Bailey Bryce, the dapper man who has entered the bus depot, is shortly followed in by Rhonda Claire (as she is addressed throughout by Bryce), who is a curvaceous, glamorously dressed, and surely deadly femme fatale. Rhonda Claire and Bailey are both awaiting a bus that will take them from this unnamed, dreary, tired tiny burg across the Canadian border to Thunder Bay. Rhonda Claire doesn't know Bailey and, at first, he doesn't appear to know her. We are kept guessing just who Bryce is and what he intends to accomplish. Given that this is a two-character play, it is amazing that there are so many twists and turns, and genuine surprises, to which Braunstein delightfully treats us in this tale of passion, greed, deceit and murder. Just when you think that you have it all figured out, The Twisted Skirt may add (I'm thinking, I'm thinking) an at-the-buzzer twist to further tickle the brain.
Carmit Levité is an amazing find for the role of Rhonda Claire. She gives the role her best Double Indemnity Barbara Stanwyck, and tops the screen legend with looks that make her a ringer for the painted redheaded femme fatale featured in the poster art for the Larry Gelbart/ Cy Coleman/ David Zippel City of Angels. To paraphrase Gelbart, Levité's legs are so long that they would go on forever if they weren't stopped by the floor. Vince Nappo gives a solid noirish performance as Bryce.

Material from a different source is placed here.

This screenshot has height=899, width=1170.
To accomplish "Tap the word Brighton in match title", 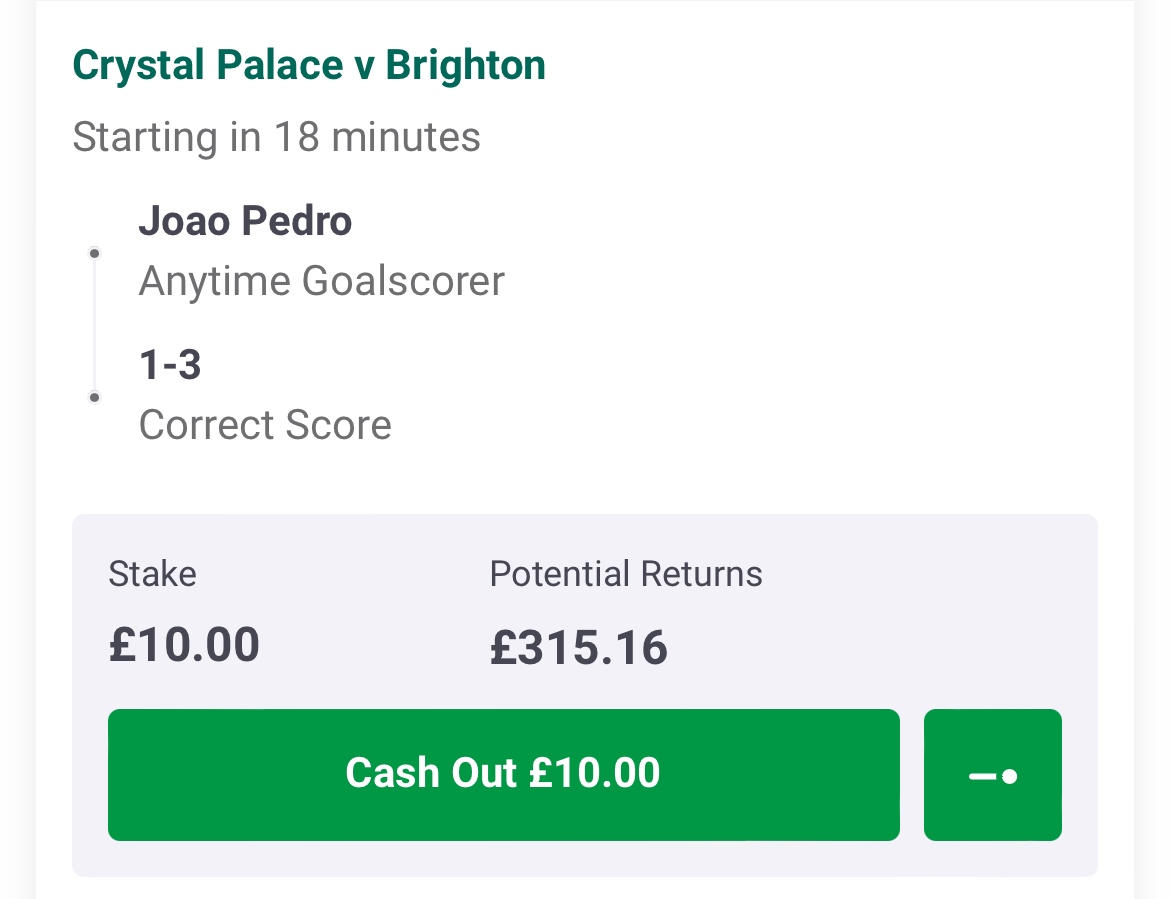I will point(466,65).
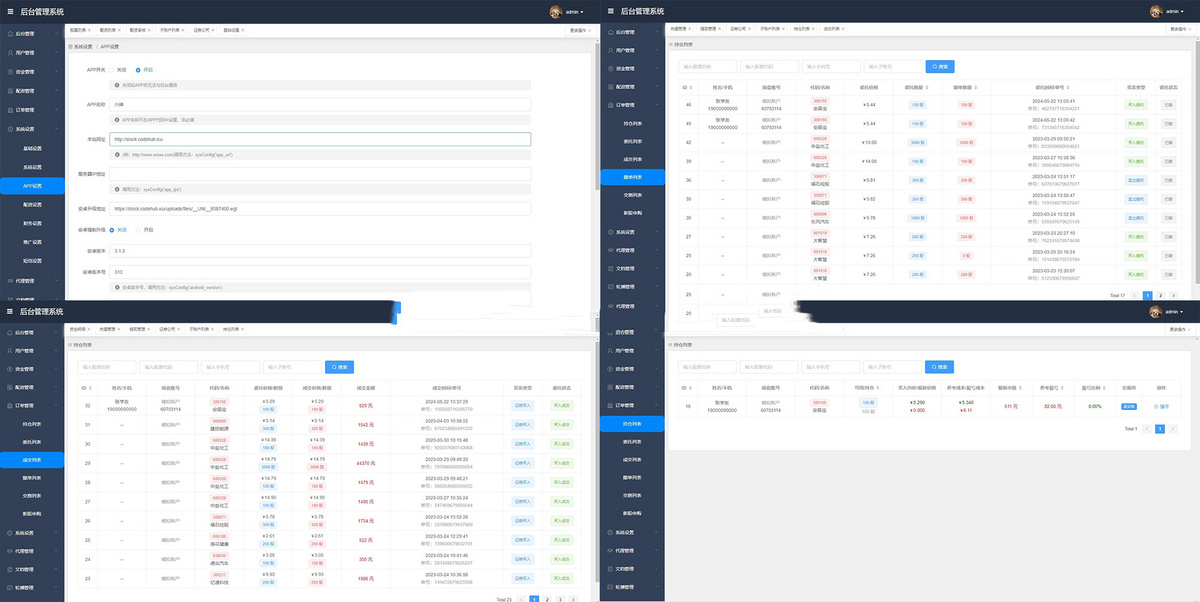Image resolution: width=1200 pixels, height=602 pixels.
Task: Click next-page arrow in the Total 17 pagination
Action: [x=1173, y=296]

The scenic design by Jessica Parks is extraordinary. As I've noted before, the narrow, relatively deep stage has frequently provided well solved scenic challenges. However, Parks' work is unique in that it provides a sense of a large, complexly realistic area which appears to expand into the auditorium. Both sides of the stage are angled from near center stage at the rear out to the far corners at the front of the stage. However, there are alcoves and a part of a hallway at stage left beyond this framing that actually widen the playing area to full stage width, and also create a sense of additional space beyond. Strategically placed doors and windows add to the sense of spaciousness. There is a look of concrete solidarity to all of this which suggests an improbably high design budget. In any event, this set would be a valuable and fascinating study for students of set design.
Director Evan Bergman has deployed his actors well about the complex, deeply angled set so that the play never becomes visually static, and directed them to always maintain the stylization that the play requires. Patricia E. Doherty's stylish costumes also enhance the genre. This is particularly true for Rhonda Claire's black leather jacket over a black skirt with a dark red scarf at the neck and a matching dark red travelling case. When the jacket is removed, Rhonda Claire is seen to be wearing a white blouse. I would have thought that a black blouse would better fit her image, but that may be only an addition to the many reasons I do not design costumes.
I've been re-reading those opening lines from The Tangled Skirt quoted at the top of this review. They keep putting a smile on my face. If your reaction is the same, then you are bound to have a really good time now through January 23 at the New Jersey Rep.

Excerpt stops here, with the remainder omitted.